Matt Miller - The Archives
A spending goal too small for aging America
The Washington Post, July 28, 2010

I don't want to overreact. I'd hate to prematurely diss President Obama's National Commission on Fiscal Responsibility and Reform, which held its fourth public meeting Wednesday. But the commission's Democratic co-chair, Erskine Bowles, may have already blown it.

In little-noticed remarks a few weeks ago, Bowles suggested that the long-term goal the commission should adopt for federal spending should be 21 percent of gross domestic product. This sounds like a bookkeeping matter. But Bowles' goal would end progressive ambition, ratify America's declining competitiveness and bury the American dream.

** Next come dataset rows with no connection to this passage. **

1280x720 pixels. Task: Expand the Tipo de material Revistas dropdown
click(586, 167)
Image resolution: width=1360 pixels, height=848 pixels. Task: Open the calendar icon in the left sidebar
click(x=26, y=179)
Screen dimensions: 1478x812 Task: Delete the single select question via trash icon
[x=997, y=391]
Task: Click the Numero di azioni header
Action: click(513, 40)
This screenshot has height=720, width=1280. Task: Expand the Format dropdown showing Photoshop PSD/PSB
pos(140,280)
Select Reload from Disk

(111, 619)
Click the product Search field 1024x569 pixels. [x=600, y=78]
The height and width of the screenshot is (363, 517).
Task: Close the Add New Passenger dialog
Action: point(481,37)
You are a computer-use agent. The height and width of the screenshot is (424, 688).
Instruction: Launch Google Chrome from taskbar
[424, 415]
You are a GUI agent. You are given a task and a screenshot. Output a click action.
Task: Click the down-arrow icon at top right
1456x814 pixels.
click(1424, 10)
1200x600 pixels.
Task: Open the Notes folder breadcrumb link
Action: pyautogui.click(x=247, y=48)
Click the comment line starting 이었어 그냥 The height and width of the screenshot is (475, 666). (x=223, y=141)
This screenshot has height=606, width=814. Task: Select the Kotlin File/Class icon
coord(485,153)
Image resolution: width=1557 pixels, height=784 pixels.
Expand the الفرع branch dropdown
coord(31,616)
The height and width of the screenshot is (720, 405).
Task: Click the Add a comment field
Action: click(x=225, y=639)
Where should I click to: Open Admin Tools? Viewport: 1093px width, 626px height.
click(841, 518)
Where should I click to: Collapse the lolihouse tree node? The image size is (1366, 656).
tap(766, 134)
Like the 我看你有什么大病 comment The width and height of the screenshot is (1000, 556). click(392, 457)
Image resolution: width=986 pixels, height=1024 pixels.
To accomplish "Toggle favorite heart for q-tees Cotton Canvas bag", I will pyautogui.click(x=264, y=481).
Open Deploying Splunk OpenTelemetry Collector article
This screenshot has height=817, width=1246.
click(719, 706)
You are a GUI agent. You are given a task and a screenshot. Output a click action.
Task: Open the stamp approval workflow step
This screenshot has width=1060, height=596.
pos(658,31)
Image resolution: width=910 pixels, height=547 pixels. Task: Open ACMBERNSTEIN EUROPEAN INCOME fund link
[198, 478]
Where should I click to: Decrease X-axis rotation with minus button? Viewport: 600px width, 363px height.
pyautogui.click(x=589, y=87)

Why? For starters, federal spending under Ronald Reagan averaged 22 percent of GDP. Under Bowles's view, therefore, the outer limits of the Democratic Party's 21st-century aspirations would be to run government at a size smaller than did a 20th-century conservative icon.

What's more, Reagan ran government at this size at a time when 76 million baby boomers weren't about to hit their rocking chairs. In 1988, 32 million retirees received Social Security and 33 million were on Medicare, our two biggest domestic programs. By 2020, about 48 million elderly Americans will receive Social Security, and 62 million Americans will be on Medicare (then the numbers really soar).

As a matter of math, if you run the government at a smaller level than did Ronald Reagan while accommodating this massive increase in the number of seniors on our health and pension programs, you have to decimate the rest of the budget.

That's especially the case when you consider that health costs in the Reagan era were around 10 percent of GDP, while they're now 17 percent, headed toward 20. Obviously we need a national crusade to make health-care delivery more efficient. But until there's progress on this front, the 21 percent goal would be tantamount to Democrats agreeing that Uncle Sam should handle health care, pensions, defense and little else.

And that's before factoring in the odds that corporate America will come to its senses in a few years and ask government to relieve it of its crazy health-cost burden, at which point the 4 percent of GDP that big companies now spend on health care might sensibly shift to public ledgers (a shift, by the way, that Kevin Hassett, an economic adviser to John McCain, says would be economically fine). This makes Bowles's 21 percent goal an even more dramatically unrealistic straitjacket.

So what was Bowles thinking?

Perhaps he wasn't. Or perhaps Bowles was thinking of the contours of a bipartisan deal for the commission. Federal spending, thanks to anti-recession measures, is at a high of 24 percent of GDP today. Taxes, meanwhile, have sunk in the sour economy to 15 percent, well below their long-term average of 18 percent.

Split the difference, Bowles could have thought: Bring spending down 3 from 24, taxes up 3 from the average of 18 and call it a day. That can't be too big a lift, he must have reckoned—after all, Bill Clinton left office with surpluses via spending at 18.2 percent and taxes at 20.6.

But here's what Bowles forgot. Clinton didn't have to retire the boomers. And Clinton abandoned the public investments that many advocates in both parties know are overdue—from our massive infrastructure backlog, to our lagging research and development, to remedying the shameful fiscal inequities between rich and poor school districts, to luring a new generation of teaching talent to America's toughest classrooms. And on and on.

Let me be clear: I'm all for ending ineffective programs and reallocating the cash; trimming the bloated Pentagon; and reforming tax subsidies for mortgage interest and charitable contributions, which reserve their greatest benefits for people the wealthier they are. (Obama and departing OMB chief Peter Orszag pushed these last ideas despite intense opposition, for which they deserve credit.) But even the most ambitious such efforts won't change the fatal chains of 21 percent in an aging America.

This fall we'll have a phony debate about extending the Bush tax cuts, when it's inevitable that taxes will rise as the boomers age. It may sound arcane, but the real shape of America's future will be set by the level of GDP at which we aim to finally balance the federal budget again—whether at 21 percent, say, or more like 28 percent. (If we do it right, the economy will thrive with the latter, but that's another column.) If Bowles's Democratic colleagues don't make him walk back his blunder, the great debate this commission should spark about how to marry prudent public finance with America's values and aspirations will be lost before it's even begun.